How Sex Work Got Us This Far In Gay Liberation
Like many of my LGBT peers and allies, I am grateful for the contributions made before and for the possibilities ahead. This summer, the Supreme Court acknowledged the humanity of LGBT individuals. And one of our pinnacle liberation symbols, New York City’s Stonewall Inn, the site of the 1969 Stonewall riots, was made a national landmark—all substantial markers of the rapidly increasing acceptance of LGBT individuals in mainstream America.
Over the past decades, important work to raise awareness and funds for the #gaymarriage movement has dominated the LGBT landscape. Each $1000-plate dinner and garden party brought together the well-dressed and privileged of the LGBT community to establish a strong presence against prejudiced, formidable foes. Many of these participants called on the ghost of Stonewall as an emblem of retaliation, reaction and unity. Simply by uttering the “S-word,” the President inspired LGBT people and their allies nationwide to have confidence to continue pushing for broad rights and protections. This summer our victory cry has been #lovewins.

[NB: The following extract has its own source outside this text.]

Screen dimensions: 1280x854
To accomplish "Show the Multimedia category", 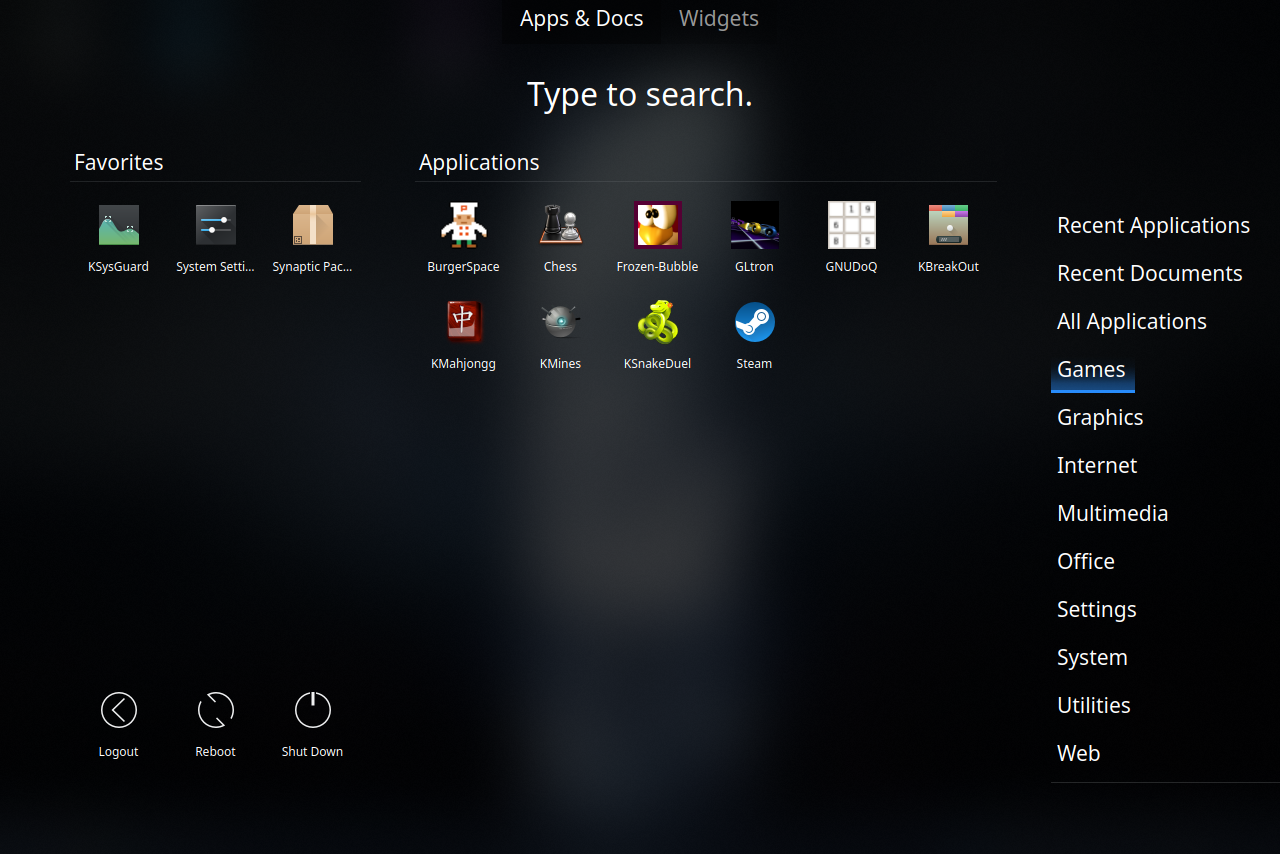I will pyautogui.click(x=1112, y=513).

But something is missing in all our gratitude. While it’s great that gay men and lesbians are building wedding registries, shopping at malls, and openly holding hands in places where it was previously forbidden, many of our most high profile spokespeople risk encouraging a spineless edit of history. We are so swift to lionize Stonewall and all of the early LGBT civil rights movement that the process has forced us to acquiesce to an acceptability politic which punishes many identities which represented the very heart and soul of our liberation mantras.

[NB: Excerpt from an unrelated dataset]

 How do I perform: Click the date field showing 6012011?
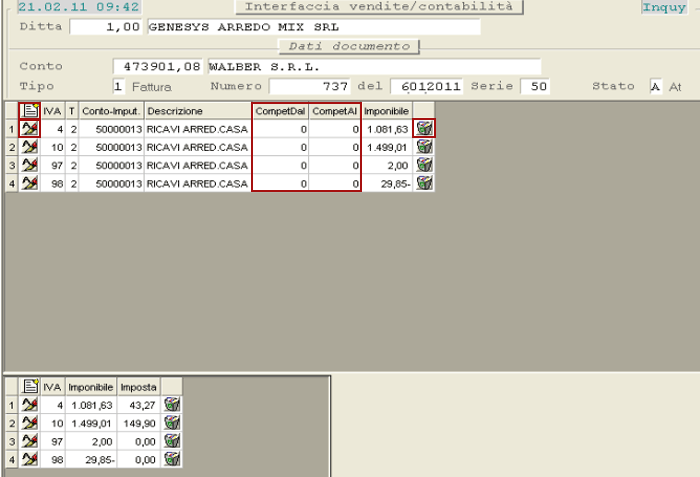click(x=427, y=86)
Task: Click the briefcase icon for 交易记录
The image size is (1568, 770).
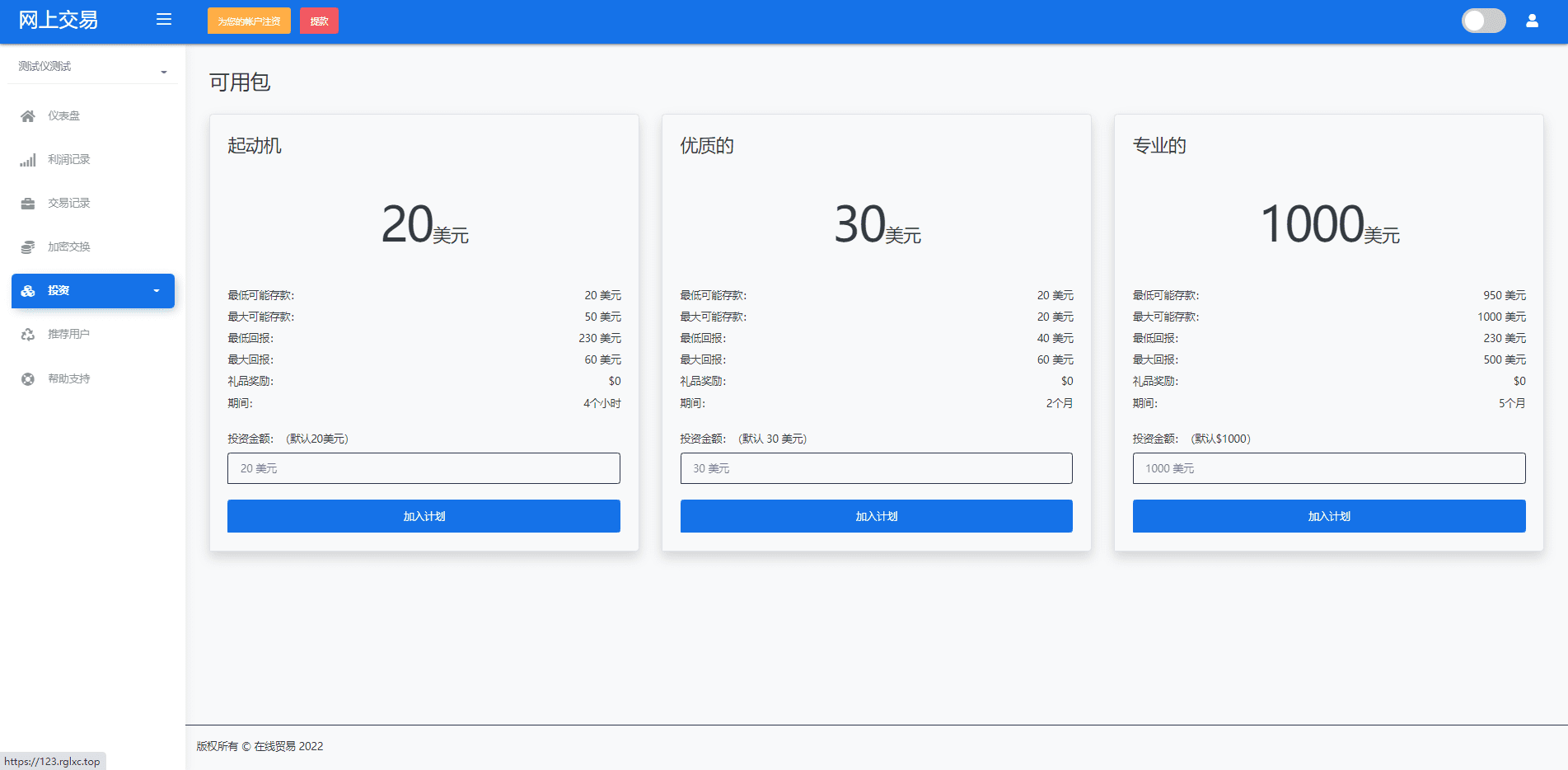Action: [x=28, y=204]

We must challenge our collective desire to strip a story that subverts a normative way of seeing the world. We as LGBT individuals and allies must tap our recent tragedies and triumphs to prevent our own story from disappearing into the exact same narrative most embraced by the bigots who used that norm against us.
The riots at Stonewall are, in fact, the perfect example. Conversations about its history selectively ignore significant components of the rioters’ identities, often including the vital presence of trans women (Sylvia Rivera, Miss Major, Marsha P. Johnson) and gay men but excluding the fact that many of these individuals were hustlers and street workers. Look for the biography of Sylvia Rivera, one of the most well-respected trans activists and Stonewall participants, and you will find her experience of street work excised. This, despite how sex work may have formed her only available opportunity at that time to afford to engage in her activist work. She was hardly the only trans woman of color involved in the sex industry supporting the riots. And then there were the hustlers, the young men working to support themselves after escaping to the city from lives that would have ended up in false marriages, depression, or, as it did for many, suicide or deaths by gay bashing. These were the people, harassed by the police to the point of exhaustion, willing to publicly engage as LGBT people at a time of great risk, the people who actually make up our liberation narrative.